*** Excerpted records ***

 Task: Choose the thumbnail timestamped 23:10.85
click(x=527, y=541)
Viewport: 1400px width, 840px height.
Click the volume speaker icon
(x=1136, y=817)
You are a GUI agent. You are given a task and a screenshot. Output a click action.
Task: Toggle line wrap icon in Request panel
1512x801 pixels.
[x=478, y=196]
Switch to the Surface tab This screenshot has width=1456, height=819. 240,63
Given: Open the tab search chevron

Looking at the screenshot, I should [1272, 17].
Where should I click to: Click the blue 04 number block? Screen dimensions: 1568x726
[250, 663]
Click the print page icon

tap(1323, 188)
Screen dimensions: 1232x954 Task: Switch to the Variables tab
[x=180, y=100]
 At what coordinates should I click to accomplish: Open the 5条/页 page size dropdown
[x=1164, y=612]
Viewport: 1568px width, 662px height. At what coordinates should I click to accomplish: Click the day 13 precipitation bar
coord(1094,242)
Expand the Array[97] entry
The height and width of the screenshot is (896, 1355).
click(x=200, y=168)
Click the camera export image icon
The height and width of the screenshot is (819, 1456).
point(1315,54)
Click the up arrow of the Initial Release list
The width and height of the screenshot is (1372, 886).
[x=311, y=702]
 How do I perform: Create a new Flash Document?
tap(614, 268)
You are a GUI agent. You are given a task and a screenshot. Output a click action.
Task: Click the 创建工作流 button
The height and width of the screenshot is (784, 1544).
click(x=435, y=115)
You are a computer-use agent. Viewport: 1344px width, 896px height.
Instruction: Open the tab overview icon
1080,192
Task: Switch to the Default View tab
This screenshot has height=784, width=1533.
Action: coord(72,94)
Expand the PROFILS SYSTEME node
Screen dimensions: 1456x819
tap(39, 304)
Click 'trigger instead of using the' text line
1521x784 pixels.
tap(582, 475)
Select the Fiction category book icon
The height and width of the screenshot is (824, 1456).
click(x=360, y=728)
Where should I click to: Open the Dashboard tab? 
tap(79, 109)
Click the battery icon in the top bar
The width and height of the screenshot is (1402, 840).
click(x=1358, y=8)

*** End of Excerpted records ***

Instructions to follow — Print each line, exactly as written, from the one that contains "This screenshot has height=784, width=1533." to the end of the data above, with both end lines included and nothing else.

Output of the task —
This screenshot has height=784, width=1533.
Action: coord(72,94)
Expand the PROFILS SYSTEME node
Screen dimensions: 1456x819
tap(39, 304)
Click 'trigger instead of using the' text line
1521x784 pixels.
tap(582, 475)
Select the Fiction category book icon
The height and width of the screenshot is (824, 1456).
click(x=360, y=728)
Where should I click to: Open the Dashboard tab? 
tap(79, 109)
Click the battery icon in the top bar
The width and height of the screenshot is (1402, 840).
click(x=1358, y=8)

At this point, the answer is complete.